#### Directions
The task calls for each line of the records below in which the word "Switch" appears.

#### Stored items

──────────────────────────────

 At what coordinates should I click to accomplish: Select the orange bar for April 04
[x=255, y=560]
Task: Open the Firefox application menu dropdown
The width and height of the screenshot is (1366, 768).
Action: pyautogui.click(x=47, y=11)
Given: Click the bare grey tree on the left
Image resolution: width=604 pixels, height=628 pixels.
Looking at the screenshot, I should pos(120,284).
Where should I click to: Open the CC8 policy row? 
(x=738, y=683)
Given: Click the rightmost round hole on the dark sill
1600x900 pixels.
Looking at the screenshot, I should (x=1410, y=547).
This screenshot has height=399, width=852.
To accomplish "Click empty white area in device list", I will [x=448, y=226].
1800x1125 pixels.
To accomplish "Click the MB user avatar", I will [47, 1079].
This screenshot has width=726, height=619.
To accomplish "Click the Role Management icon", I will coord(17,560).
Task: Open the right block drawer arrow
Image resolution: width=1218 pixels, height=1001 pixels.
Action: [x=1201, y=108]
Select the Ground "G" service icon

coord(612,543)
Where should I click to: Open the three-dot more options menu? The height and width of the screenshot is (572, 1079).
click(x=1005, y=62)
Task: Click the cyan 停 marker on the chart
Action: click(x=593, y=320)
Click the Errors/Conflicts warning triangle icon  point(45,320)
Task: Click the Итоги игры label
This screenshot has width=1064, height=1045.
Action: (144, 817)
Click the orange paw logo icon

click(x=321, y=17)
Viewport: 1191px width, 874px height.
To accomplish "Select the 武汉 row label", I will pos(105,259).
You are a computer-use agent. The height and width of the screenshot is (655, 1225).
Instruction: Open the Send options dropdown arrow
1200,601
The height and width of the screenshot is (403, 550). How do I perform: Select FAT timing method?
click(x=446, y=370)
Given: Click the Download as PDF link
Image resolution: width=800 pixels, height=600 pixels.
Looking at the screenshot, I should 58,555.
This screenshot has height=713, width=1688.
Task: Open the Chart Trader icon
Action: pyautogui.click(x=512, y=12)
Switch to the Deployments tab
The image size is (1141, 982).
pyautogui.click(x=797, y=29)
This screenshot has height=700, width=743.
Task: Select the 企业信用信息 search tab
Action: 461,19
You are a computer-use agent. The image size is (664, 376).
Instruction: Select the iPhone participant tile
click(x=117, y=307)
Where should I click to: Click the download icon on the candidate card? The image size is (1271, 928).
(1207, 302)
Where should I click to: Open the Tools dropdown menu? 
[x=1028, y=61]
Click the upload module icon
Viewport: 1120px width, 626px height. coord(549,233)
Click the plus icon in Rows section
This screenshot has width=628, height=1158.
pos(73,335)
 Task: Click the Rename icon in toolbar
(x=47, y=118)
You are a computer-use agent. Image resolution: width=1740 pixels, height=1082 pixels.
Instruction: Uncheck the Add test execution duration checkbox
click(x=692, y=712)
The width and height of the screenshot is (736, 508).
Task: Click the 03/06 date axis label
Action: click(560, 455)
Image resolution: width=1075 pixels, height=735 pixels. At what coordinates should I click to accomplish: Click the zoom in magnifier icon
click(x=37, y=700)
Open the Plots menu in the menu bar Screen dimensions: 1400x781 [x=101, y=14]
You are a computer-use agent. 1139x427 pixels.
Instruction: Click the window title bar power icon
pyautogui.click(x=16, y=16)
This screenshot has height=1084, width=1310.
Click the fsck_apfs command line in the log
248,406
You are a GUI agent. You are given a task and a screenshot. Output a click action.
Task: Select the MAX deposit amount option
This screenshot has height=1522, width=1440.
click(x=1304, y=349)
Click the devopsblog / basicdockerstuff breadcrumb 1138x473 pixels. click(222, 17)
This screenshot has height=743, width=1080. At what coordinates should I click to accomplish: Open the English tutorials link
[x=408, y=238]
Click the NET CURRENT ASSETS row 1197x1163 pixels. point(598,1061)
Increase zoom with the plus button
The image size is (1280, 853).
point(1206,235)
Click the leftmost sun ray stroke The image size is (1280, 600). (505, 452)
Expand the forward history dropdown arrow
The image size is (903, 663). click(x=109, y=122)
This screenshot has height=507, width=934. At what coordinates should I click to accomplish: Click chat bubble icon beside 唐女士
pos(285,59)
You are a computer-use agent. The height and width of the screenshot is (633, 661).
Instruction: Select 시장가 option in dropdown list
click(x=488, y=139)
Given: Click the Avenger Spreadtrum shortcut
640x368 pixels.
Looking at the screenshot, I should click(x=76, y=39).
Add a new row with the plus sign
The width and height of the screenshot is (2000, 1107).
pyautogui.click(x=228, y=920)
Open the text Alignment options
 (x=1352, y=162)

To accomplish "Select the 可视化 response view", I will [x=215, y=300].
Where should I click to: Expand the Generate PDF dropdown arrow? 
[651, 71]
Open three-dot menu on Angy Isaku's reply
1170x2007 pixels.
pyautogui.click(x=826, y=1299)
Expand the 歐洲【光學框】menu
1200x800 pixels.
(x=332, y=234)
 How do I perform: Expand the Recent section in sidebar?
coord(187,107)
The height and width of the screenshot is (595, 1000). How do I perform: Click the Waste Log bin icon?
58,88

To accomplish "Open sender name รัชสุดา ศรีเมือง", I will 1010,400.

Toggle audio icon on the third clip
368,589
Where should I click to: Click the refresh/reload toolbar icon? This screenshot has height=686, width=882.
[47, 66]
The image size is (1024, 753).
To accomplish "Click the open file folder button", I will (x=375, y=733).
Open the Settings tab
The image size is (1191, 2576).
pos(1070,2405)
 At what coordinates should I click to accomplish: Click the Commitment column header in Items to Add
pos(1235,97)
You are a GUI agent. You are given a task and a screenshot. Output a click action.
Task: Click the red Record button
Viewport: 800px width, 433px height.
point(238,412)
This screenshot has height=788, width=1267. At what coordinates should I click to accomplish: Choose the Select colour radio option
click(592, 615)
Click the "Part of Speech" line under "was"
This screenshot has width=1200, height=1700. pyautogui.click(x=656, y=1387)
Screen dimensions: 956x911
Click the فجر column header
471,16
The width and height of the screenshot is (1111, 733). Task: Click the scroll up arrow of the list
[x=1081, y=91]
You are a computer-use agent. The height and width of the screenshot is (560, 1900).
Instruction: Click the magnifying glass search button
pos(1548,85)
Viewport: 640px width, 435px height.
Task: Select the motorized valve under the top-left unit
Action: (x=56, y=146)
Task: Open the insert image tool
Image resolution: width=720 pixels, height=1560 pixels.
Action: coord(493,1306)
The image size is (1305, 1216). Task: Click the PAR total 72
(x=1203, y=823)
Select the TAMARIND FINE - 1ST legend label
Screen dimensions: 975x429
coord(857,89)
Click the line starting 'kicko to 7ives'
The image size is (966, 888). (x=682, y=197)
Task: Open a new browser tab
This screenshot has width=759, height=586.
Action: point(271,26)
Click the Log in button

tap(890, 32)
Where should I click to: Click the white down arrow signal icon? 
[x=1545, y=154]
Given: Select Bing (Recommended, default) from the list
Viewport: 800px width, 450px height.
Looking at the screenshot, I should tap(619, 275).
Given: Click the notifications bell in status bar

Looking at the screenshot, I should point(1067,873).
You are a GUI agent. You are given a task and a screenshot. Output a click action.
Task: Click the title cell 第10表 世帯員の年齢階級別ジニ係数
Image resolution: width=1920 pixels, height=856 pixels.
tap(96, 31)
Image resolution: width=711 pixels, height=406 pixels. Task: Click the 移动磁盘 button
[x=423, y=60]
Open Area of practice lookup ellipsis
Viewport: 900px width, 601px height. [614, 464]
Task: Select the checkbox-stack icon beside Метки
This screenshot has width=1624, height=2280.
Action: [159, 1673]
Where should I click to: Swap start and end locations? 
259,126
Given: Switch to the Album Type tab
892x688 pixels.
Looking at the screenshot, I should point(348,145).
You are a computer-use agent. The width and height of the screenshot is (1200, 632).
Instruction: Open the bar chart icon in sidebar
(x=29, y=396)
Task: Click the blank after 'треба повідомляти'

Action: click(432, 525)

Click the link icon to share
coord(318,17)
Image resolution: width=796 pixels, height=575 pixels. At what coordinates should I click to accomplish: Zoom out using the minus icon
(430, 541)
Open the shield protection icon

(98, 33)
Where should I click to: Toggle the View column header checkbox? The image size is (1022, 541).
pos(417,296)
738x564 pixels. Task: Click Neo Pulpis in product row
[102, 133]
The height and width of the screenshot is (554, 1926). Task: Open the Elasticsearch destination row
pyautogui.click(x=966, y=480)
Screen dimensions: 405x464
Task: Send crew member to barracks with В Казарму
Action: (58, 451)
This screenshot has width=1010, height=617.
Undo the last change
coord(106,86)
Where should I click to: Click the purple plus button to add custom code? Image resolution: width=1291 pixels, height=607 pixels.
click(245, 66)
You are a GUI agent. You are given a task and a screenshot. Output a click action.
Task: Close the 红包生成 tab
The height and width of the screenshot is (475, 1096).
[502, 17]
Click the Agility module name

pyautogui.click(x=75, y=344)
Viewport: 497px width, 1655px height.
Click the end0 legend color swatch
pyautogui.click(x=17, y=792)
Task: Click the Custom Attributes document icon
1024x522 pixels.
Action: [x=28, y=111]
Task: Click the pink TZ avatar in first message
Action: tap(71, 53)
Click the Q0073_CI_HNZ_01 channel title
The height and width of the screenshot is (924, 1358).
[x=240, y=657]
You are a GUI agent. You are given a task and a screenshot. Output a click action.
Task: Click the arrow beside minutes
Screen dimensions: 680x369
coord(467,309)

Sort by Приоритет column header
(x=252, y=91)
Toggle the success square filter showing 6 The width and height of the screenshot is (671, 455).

──────────────────────────────

#### Answer below
Switch to the Deployments tab
Given: Switch to the Album Type tab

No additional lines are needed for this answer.